Background: During the diuretic therapy in heart failure (HF), the greatest concerns include additional activation of the neurohormonal cascade and renal injury. Although the recent clinical trials have shown the efficacy of the oral vasopressin (AVP) type 2 receptors (V2R) blocker, tolvaptan, the long-term effects on the myocardium and kidney in HF patients are not clear. Therefore, we tested chronic tolvaptan administration in rat hypertensive HF model and examined the chronic effects both on myocardium and kidney. Methods and Results: Dahl salt-sensitive hypertensive rats were given 8% high salt diet from 6 weeks of age. Not only circulating AVP level, but also myocardial AVP and V1a receptor (V1aR) expressions, and renal V1aR, V2R and aquaporin 2 (AQP2) expressions were significantly activated during the transition to HF (18-21 weeks of age). They were chronically treated with tolvaptan (30mg/kg/day) (Tolv group: n=21) or vehicle (n=22) from the LV hypertrophic stage (11 weeks of age) until 21 weeks. Chronic tolvaptan treatment persistently increased urine volume (94% increase) and decreased urine osmolality (43% decrease).
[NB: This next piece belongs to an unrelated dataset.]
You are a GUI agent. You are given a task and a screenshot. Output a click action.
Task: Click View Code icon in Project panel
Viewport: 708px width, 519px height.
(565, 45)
Although there was no difference in blood pressure between the two groups, the survival rate in Tolv group was improved at 21 weeks of age from 45.5% to 81.0% (log rank test: p<0.01). At HF stage, LV fractional shortening was preserved (40.2% vs. 27.5%; p<0.05) and lung congestion was suppressed in Tolv group. Serum AVP level and plasma renin activity were not changed and mRNA levels of ANP, endothelin-1 (ET-1), AVP and V1aR in LV were significantly decreased in Tolv group. In contrast, renal histopathologic damage (glomerulosclerosis and tubulointerstitial fibrosis) was ameliorated, and renal function (creatinine clearance and sodium excretion) was improved in Tolv group at HF stage. Concomitantly, not only activation of AQP2, but also those of V2R, V1aR and ET-1 in kidney were significantly suppressed (p <0.05 in all). Conclusions: These results indicate chronic tolvaptan treatment has beneficial effects by preventing the progressions of both LV dysfunction and renal injury in hypertensive rats with HF. The underlying mechanism may be related to the prevention of local (myocardial and renal) neurohumoral activation.